Direktur Eksekutif Energy Watch Indonesia, Ferdinand Hutahaean menilai apa yang dilakukan oleh RR dan JK adalah bukti sahih bahwa slogan “Kerja, Kerja, Kerja” dari Presiden Joko Widodo masih diacuhkan oleh tim kerjanya.
“Sibuk berbantah lisan entah untuk apa, padahal kita sangat yakin bahwa RR dan JK tidak paham tentang 35GW ini. JK mungkin melihat ini sebagai peluang usaha dan RR hanya tau ini duitnya tidak ada, sementara realita masalah yang menjadi hambatan proyek 35 GW ini tidak dipahami makanya tidak terselesaikan hingga sekarang,” ujar Ferdinand kepada Cakrawarta di Jakarta, Kamis (20/8).
Menurut Ferdinand, Presiden Joko Widodo saat di JCC (19/8) menyampaikan agar memprioritaskan panas bumi sebagai sumber energi listrik. Hal itu dikarenakan Indonesia punya potensi besar panas bumi (geothermal) hingga lebih dari 29 GW, tapi sayangnya masih banyak masalah yang harus dicarikan solusinya supaya geothermal bisa dimaksimalkan. Hal ini menurutnya, membuat pemerintah tidak perlu membentuk BUMN khusus untuk geothermal, karena justru dinilainya memperumit permasalahan yang ada.

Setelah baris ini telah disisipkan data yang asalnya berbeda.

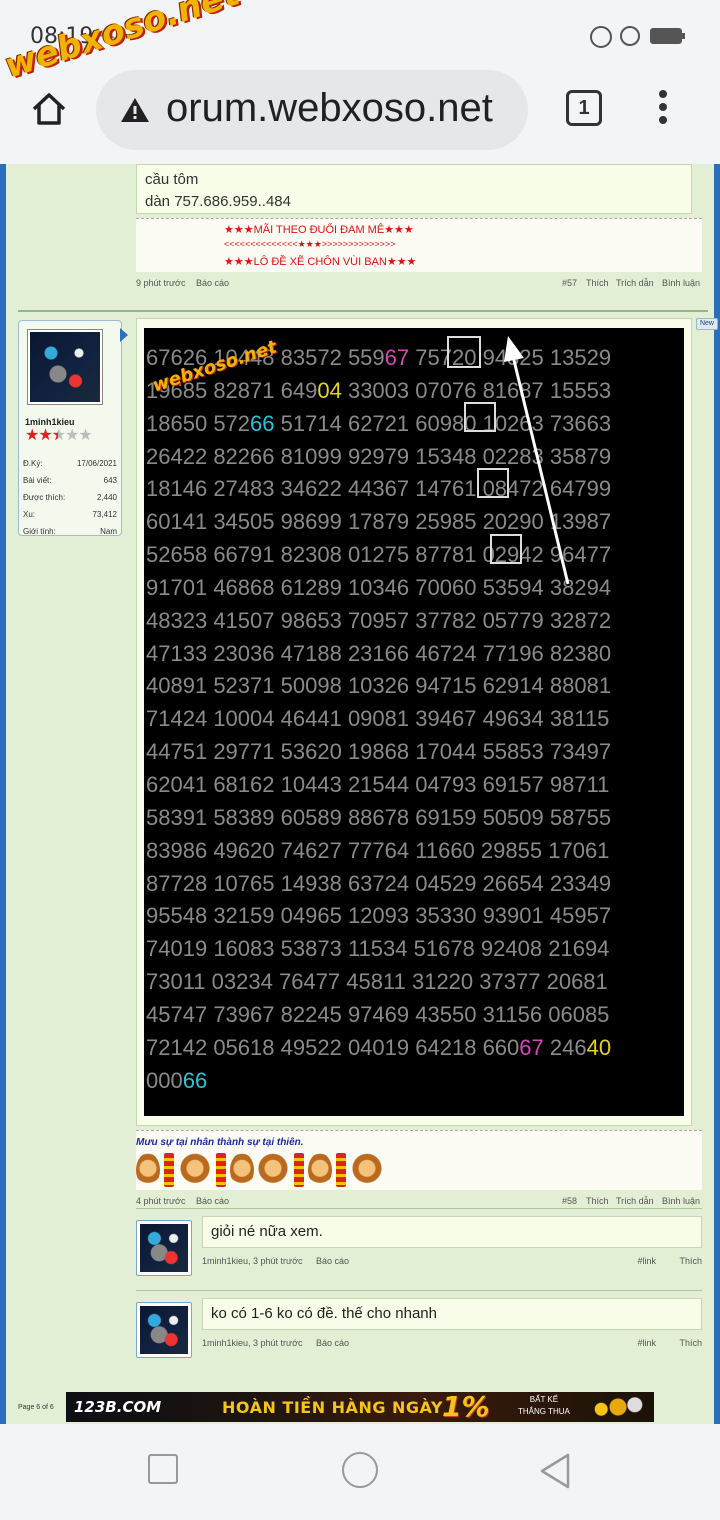 The height and width of the screenshot is (1520, 720). What do you see at coordinates (414, 189) in the screenshot?
I see `post-57-quote: cầu tôm dàn 757.686.959..484` at bounding box center [414, 189].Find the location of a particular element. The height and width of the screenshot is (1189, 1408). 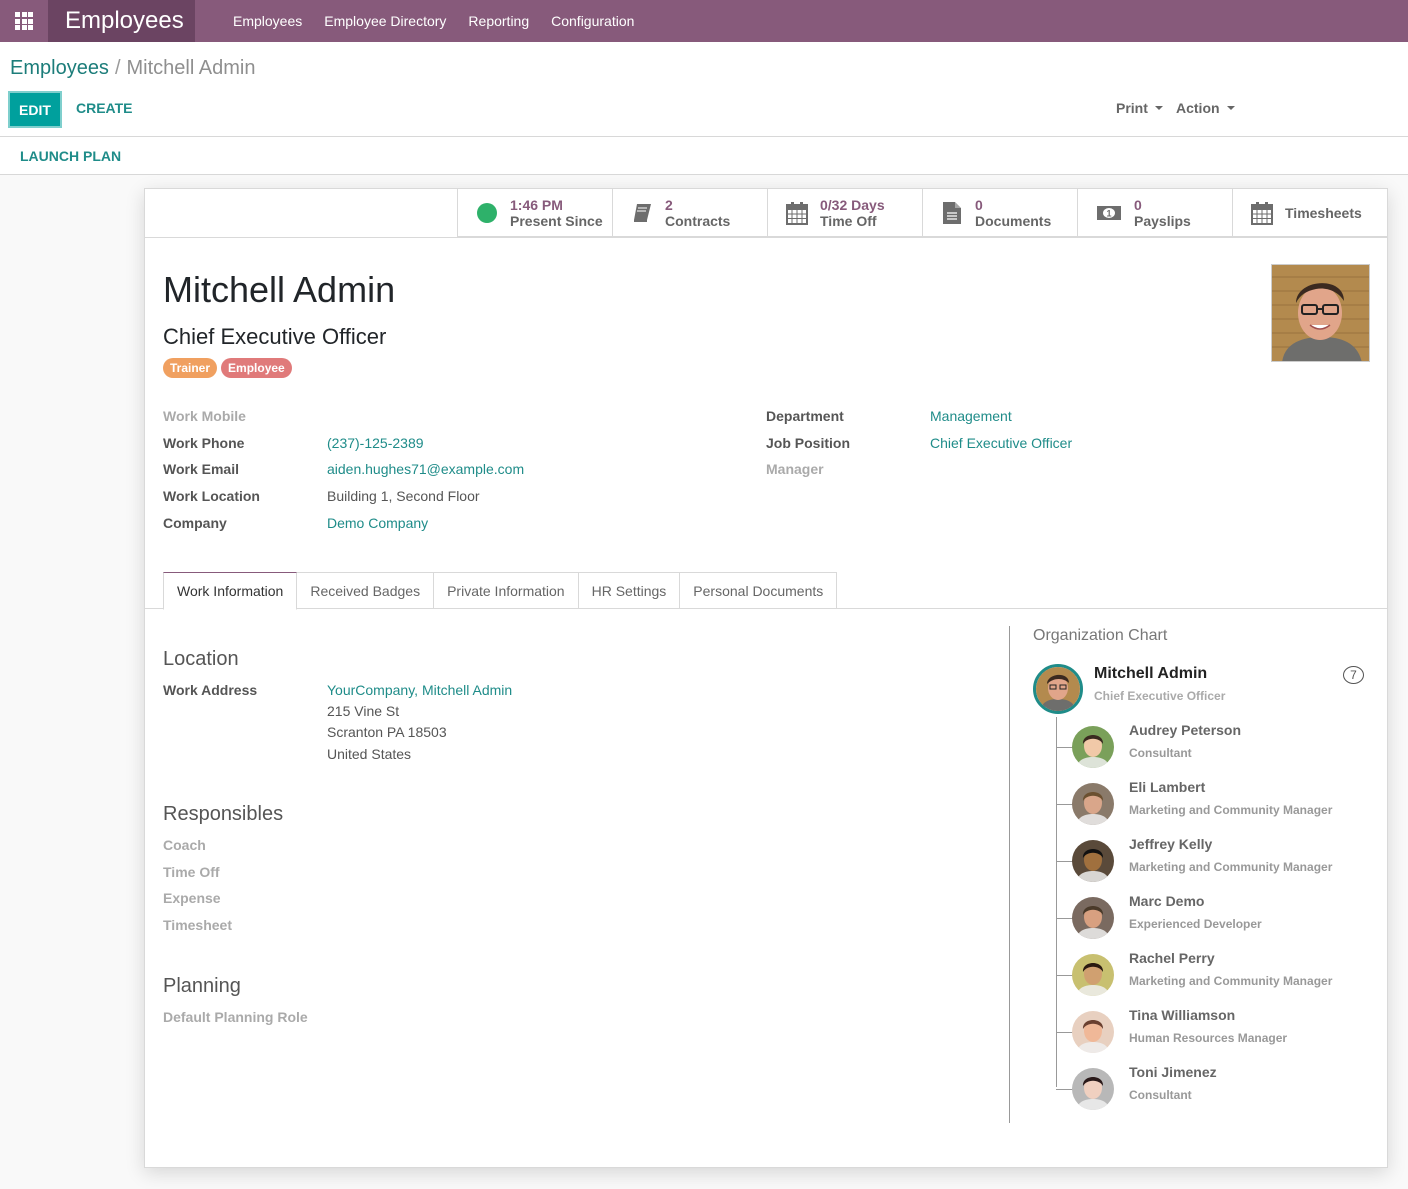

caret-down-icon is located at coordinates (1230, 108).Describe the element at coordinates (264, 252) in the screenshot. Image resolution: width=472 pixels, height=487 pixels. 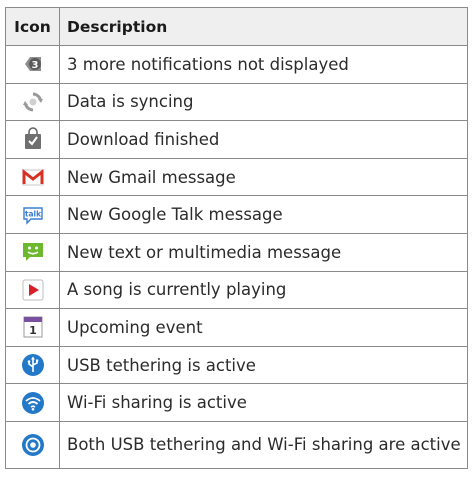
I see `row-description: New text or multimedia message` at that location.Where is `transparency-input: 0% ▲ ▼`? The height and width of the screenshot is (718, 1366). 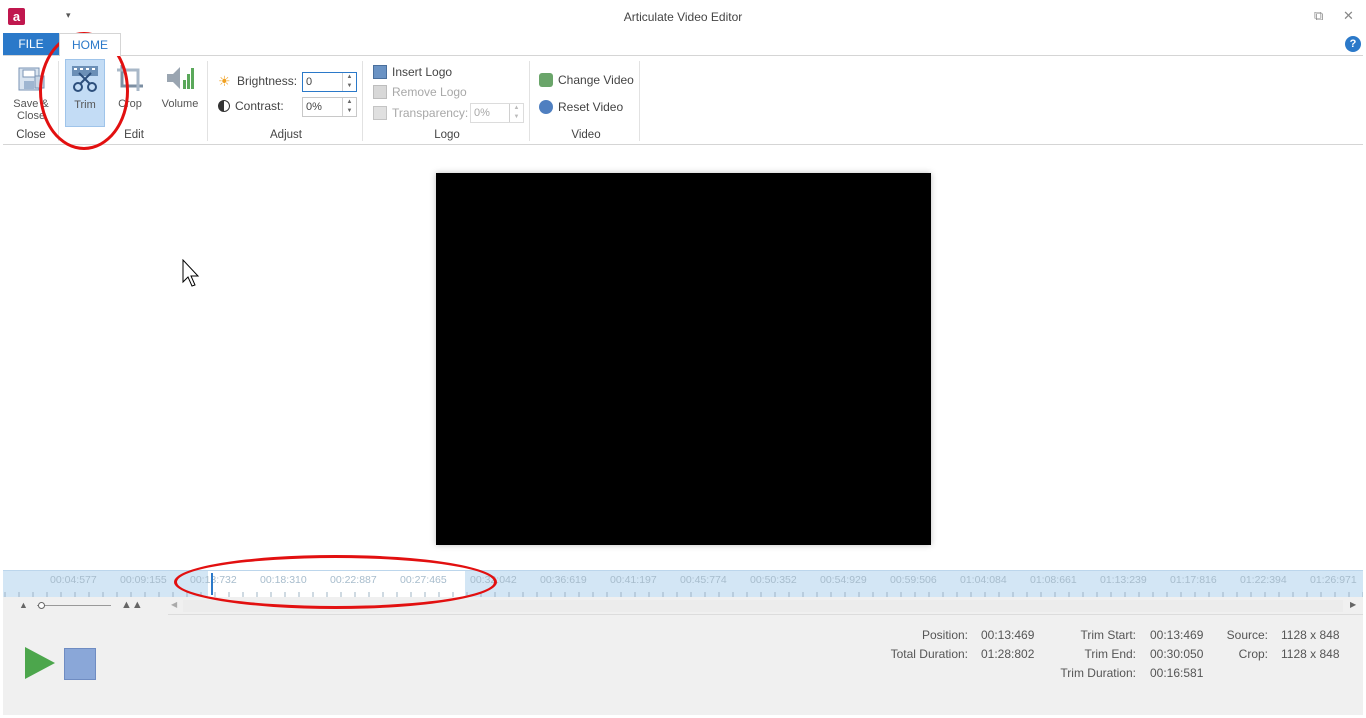
transparency-input: 0% ▲ ▼ is located at coordinates (497, 113).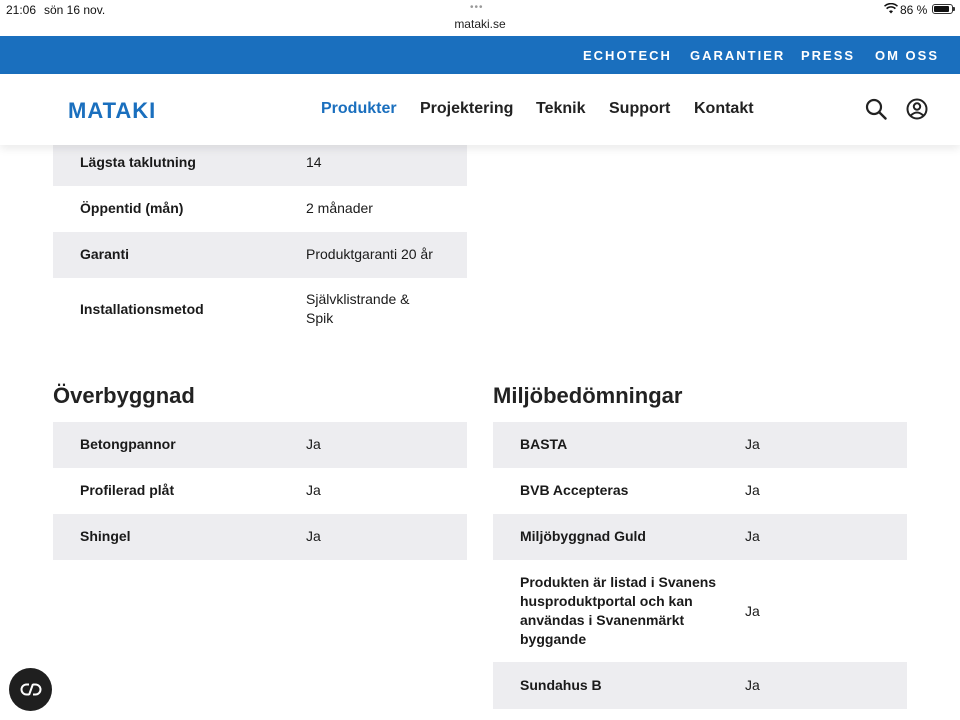  Describe the element at coordinates (260, 163) in the screenshot. I see `table-row: Lägsta taklutning 14` at that location.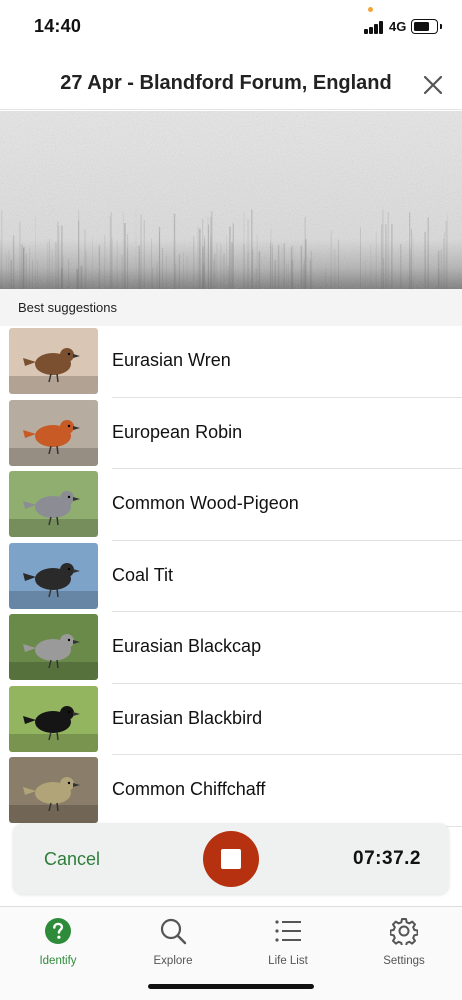  I want to click on recording-bar: Cancel 07:37.2, so click(231, 858).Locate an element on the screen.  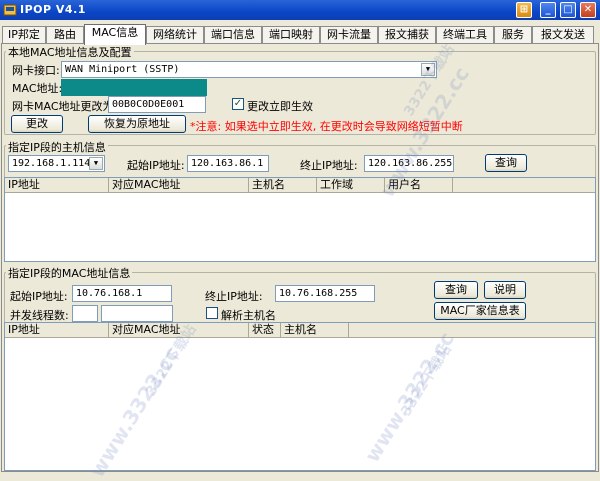
mac-query-button: 查询 is located at coordinates (456, 290).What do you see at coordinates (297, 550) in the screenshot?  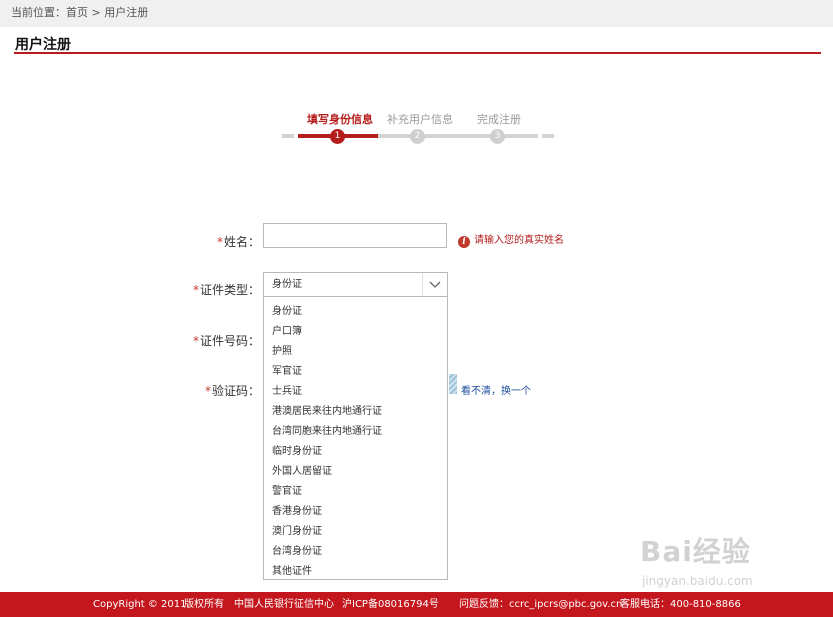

“Jika ingin bentuk BUMN lebih baik pemerintah bentuk BUMN kelautan supaya laut kita yang luas bisa kita manfaatkan untuk kesejahteraan bangsa. Kita dorong pemerintah untuk memprioritaskan geothermal dalam proyek 35 GW saat ini, dan segera Presiden RI keluarkan payung hukumnya supaya program tersebut bisa berjalan. Idealnya dari 35 GW itu, porsi Geothermal minimal 10GW,” imbuh Ferdinand.
Ferdinand yakin, program besar 35 GW ini akan gagal jika cara pemerintah mengelolanya seperti saat ini dan tanpa terobosan kebijakan.
“Kami siap memberikan masukan pada pemerintah terutama kepada RR dan JK tentang masalah nyata dalam proyek ini supaya bisa dicarikan solusinya dan tidak sibuk berbantah lisan,” pungkasnya.